## Start Raw records

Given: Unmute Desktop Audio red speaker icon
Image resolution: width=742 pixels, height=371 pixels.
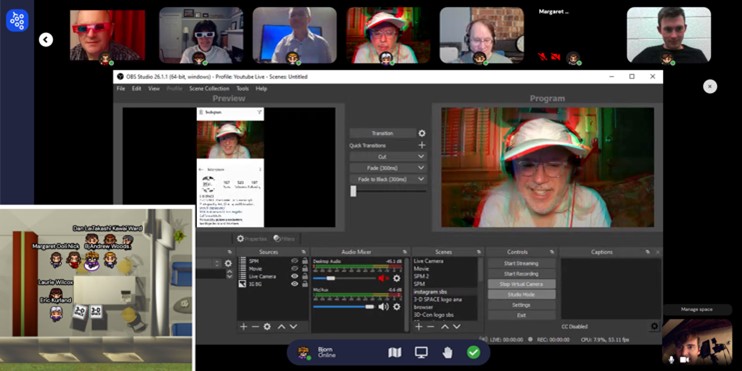Looking at the screenshot, I should click(383, 278).
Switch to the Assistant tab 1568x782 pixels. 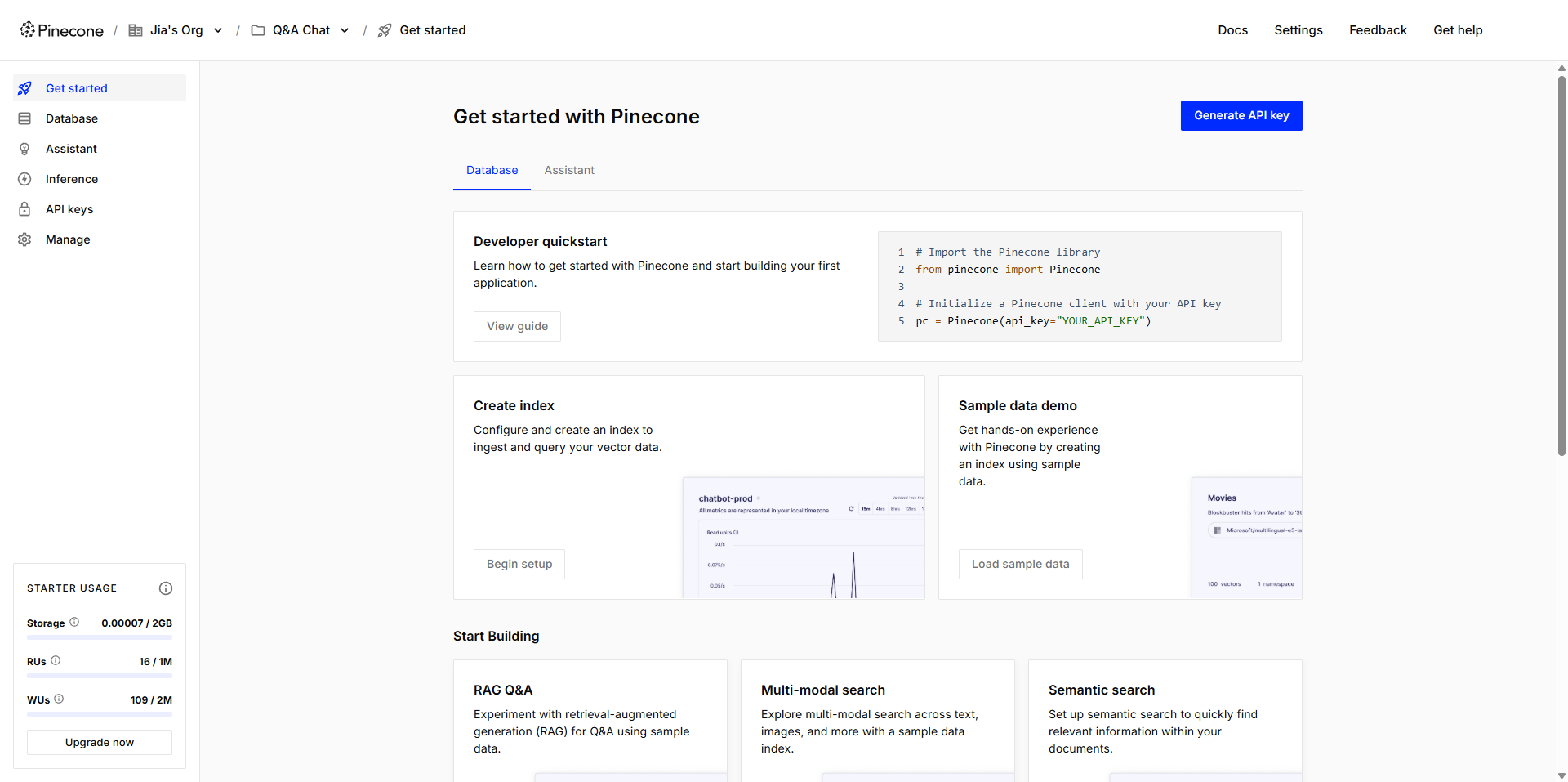point(569,170)
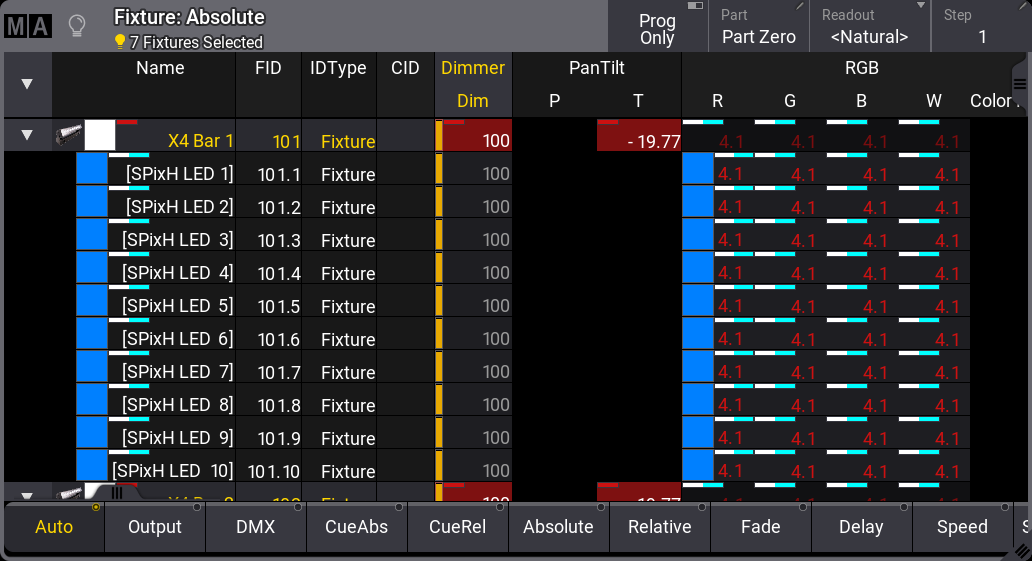1032x561 pixels.
Task: Switch to the Fade layer tab
Action: tap(761, 527)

## End Raw records

Please copy everything from the start of the rows above down to the line that contains "Looking at the", and leave the pictures out of your answer.

Given: Unmute Desktop Audio red speaker icon
Image resolution: width=742 pixels, height=371 pixels.
Looking at the screenshot, I should click(383, 278).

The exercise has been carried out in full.